Anyway here's my thoughts, suggestions invited:

I'm a big fan of Arduinos, which for people who don't know are simple tiny and cheap programmable computers that are ideally suited to controlling the heat on a smoker. But actually I use a variant called an ESP32 since it's even smaller and cheaper (around $8 usually) but most importantly has built-in bluetooth and wifi.

They're really easy to control from a phone or tablet, either via bluetooth or wifi.

That makes it possible to easily monitor and control the smoker over the internet, including getting alerts when the temperature has gone up too high (the wood has flamed up) and when the   wood has extinguished and I'm not smoking anymore.

Anyway I was wondering what ideal sequence people here would suggest for low temp smoking salmon? I know it varies a bit with the thickness of the meat and amount of brining time and various other factors, but as a starting point I'm thinking something like:

- 1 hour of 110 degrees
- 2 hours of 120 degrees
- 2 hours of 130
- 30 minutes of 140?

I'm thinking that should be flexible in the phone interface, so can have X minutes of Y degrees, followed by X2 minutes of Y2 degrees, etc. Maybe the interface looks like this:

___ minutes off
___ minutes 100
___ minutes 110
___ minutes 120
___ minutes 130
___ minutes 140
alarm

And the user can drag those into whatever order they want, fill in the number of minutes for each, then press start. And looking at the interface during smoking can see how many minutes it's had and how much longer it has to go.

Another thing I'd like it to do is certain watchdog functions. For example my Amaze-N maze smoker still extinguishes, and it's totally possible that that's user error and I'm not giving it enough time to light, but it means I have to check on the smoker pretty often. So I was thinking it would be nice to have a smoke detector. I found a few options, this being the current top contender:

Waveshare Dust Detector Module with Sharp GP2Y1010AU0F

Pros:
- can measure PM2.5, which is (as I understand it) the main component in an "air quality index" (AQI) gizmo. So maybe it could tell me not only whether the smoke source is on or off but also whether I'm getting "thin blue smoke"...
- it can be powered by 3.3 volts, which is what the ESP32 uses (regular Arduinos use 5v).

Cons:
- the mechanism might be especially delicate and get fouled if installed directly in the smoke stream, so will probably need to install it externally.
- is $17

There's also the EIEChip Smoke Sensor Modules aka MQ-2 etc.

Pros:
- cost about $2 and are ubiquitous
- there's a bunch of them each specialized for different gasses. One might be ideal for our purposes.

Cons:
- I don't think can be powered by 3.3v, needs 5v
- lots of complaints of poor calibration, but  might be accurate enough for an "is the smoke on?" type measurement

Then just a temprature probe (can be multiple, including ones that go inside the meat) and a relay that works with 3.3v (that relay is enough power for my 600 watts/5 amps of power heating element but of course that's a factor, can always swap the relay or have the relay trip a secondary relay).

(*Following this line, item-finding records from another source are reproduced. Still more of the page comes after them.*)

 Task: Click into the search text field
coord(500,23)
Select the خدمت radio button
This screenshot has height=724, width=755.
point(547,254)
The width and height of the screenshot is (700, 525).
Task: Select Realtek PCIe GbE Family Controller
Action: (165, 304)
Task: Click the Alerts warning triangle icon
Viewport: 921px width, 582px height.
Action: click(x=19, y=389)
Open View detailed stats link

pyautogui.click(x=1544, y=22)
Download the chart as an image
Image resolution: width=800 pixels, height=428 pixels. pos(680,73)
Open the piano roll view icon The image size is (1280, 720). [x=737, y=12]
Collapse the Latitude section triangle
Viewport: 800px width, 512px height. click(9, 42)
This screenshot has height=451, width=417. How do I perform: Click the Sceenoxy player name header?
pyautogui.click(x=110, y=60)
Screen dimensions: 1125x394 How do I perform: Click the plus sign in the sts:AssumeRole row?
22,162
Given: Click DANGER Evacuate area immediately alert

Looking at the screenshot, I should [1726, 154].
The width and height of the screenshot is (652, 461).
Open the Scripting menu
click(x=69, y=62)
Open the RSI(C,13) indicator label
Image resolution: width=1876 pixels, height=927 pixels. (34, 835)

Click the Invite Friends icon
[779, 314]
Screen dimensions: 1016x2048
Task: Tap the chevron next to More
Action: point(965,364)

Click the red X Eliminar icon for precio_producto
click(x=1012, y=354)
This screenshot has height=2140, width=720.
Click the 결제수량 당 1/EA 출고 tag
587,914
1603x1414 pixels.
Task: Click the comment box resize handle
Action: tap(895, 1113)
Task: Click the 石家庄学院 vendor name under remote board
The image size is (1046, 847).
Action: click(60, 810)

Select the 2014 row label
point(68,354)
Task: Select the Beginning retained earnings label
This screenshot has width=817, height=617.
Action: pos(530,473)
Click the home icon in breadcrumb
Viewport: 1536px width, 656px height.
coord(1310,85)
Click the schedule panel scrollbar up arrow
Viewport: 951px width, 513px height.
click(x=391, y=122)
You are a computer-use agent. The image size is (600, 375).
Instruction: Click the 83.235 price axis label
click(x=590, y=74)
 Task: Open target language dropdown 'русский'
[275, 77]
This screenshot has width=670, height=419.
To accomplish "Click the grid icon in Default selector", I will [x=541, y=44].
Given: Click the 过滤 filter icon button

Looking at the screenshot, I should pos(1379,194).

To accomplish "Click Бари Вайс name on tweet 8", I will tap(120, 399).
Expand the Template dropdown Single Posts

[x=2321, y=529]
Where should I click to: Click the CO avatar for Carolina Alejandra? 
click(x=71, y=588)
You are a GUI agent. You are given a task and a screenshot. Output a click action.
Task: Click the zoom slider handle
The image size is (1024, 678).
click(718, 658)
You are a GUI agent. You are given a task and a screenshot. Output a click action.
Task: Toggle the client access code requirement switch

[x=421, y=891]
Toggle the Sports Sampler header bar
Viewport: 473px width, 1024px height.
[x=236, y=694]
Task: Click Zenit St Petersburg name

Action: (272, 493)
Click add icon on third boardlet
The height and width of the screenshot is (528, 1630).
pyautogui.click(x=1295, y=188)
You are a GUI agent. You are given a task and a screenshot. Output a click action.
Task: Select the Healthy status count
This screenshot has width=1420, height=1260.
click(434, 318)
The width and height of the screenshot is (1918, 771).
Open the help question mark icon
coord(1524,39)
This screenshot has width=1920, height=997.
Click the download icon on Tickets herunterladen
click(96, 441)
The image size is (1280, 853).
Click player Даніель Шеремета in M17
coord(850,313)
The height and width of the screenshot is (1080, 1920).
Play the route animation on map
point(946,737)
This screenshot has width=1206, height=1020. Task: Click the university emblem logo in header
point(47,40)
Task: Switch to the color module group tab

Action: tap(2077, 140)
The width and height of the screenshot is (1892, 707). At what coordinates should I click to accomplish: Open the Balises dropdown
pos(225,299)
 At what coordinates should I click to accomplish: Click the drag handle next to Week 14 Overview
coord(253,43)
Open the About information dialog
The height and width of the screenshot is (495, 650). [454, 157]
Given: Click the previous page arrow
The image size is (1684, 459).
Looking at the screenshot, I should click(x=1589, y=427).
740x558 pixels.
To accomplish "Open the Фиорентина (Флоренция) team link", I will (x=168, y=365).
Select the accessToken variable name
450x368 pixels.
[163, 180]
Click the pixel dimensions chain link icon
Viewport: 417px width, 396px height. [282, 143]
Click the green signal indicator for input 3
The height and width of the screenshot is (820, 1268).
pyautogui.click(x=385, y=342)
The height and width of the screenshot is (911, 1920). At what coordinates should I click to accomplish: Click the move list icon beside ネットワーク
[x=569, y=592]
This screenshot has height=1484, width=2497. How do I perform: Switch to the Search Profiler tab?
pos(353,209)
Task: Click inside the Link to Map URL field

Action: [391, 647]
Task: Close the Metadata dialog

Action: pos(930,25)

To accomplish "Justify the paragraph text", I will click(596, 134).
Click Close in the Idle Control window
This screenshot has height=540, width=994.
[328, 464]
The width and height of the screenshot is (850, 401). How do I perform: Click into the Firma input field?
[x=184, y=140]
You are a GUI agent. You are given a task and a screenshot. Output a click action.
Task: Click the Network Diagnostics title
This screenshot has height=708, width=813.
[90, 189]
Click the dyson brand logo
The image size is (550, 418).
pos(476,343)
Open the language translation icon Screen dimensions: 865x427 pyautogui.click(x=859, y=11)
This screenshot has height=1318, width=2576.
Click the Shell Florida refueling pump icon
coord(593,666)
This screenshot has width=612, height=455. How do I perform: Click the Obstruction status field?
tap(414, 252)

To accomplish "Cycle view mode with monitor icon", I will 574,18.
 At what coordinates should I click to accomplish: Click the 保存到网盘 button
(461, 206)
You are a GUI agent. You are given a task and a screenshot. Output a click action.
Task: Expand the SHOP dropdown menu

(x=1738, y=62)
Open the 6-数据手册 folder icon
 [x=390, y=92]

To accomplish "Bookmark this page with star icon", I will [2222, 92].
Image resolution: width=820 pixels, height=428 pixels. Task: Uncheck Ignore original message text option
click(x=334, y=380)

I'd probably skip having a local display and interface, using only my phone to check on the temperature, but could easily add one. Or just use one of my ol reliable temperature probes to rule out looking at old data and things like that.

Thoughts? Anything I'm obviously missing? Anything you'd add to make it the perfect salmon smoking automator?


----------



## thirdeye (Sep 23, 2021)

You are sketching together some amazing ideas for this 'automator' project!   I'm assuming you are a young man?  Just for grins, do an internet search for a gentleman named 'Shotgun Fred' Pirkle who was the founder of BBQ Guru.  He was a rare combination of engineer, inventor, designer, patent holder and BBQ man.  I don't know which one he loved more (I suspect it was BBQ), but the best description I've read was from his obituary.  It was simply....  "_He’s just a gadgeteer".  _I have one of his early analog forced draft controllers, and in those days it was not uncommon to call the company with a question and visit with Fred or his partner BBQ Bob.



wrybread said:


> Anyway I was wondering what ideal sequence people here would suggest for low temp smoking salmon? I know it varies a bit with the thickness of the meat and amount of brining time and various other factors, but as a starting point I'm thinking something like:





wrybread said:


> Thoughts? Anything I'm obviously missing? Anything you'd add to make it the perfect salmon smoking automator?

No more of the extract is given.